[Start of section]

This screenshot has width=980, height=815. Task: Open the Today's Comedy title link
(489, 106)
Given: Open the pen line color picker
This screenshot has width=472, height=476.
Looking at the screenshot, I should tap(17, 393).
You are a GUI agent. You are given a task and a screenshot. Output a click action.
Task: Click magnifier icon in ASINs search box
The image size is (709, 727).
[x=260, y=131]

[End of section]
[Start of section]

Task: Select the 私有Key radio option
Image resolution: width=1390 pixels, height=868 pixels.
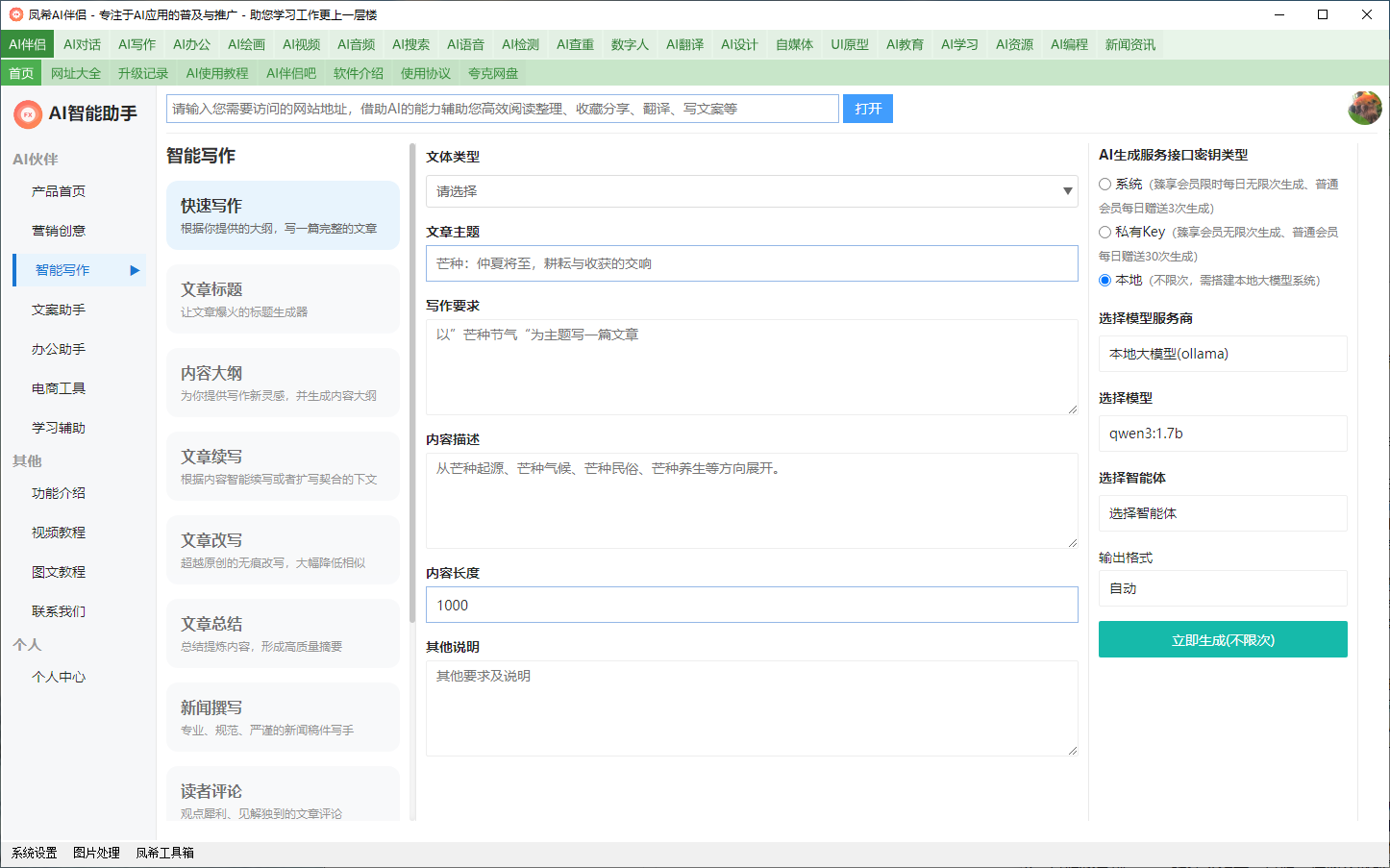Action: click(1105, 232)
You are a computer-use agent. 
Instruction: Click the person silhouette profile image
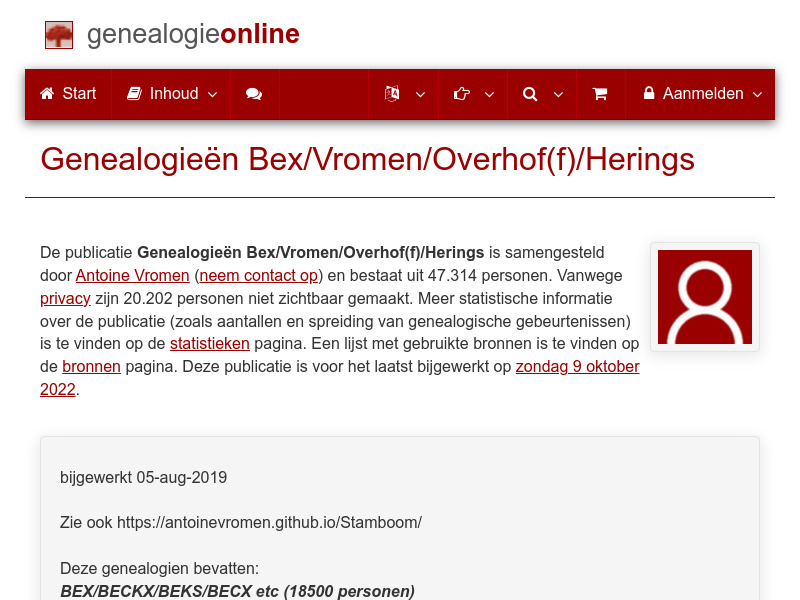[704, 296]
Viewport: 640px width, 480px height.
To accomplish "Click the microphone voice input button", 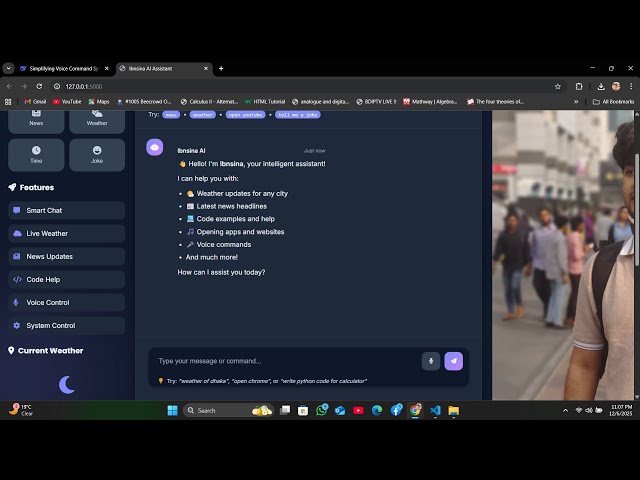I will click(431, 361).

[End of section]

ASSIGNMENT: Both the line above containing "Task: Select the 私有Key radio option" and the line containing "Viewport: 640px width, 480px height." belong in the copy, along with every line between them; print these exactly and omit the pictures.

RESPONSE TO THE EXERCISE:
Task: Select the 私有Key radio option
Image resolution: width=1390 pixels, height=868 pixels.
Action: click(1105, 232)
You are a computer-use agent. 
Instruction: Click the person silhouette profile image
[704, 296]
Viewport: 640px width, 480px height.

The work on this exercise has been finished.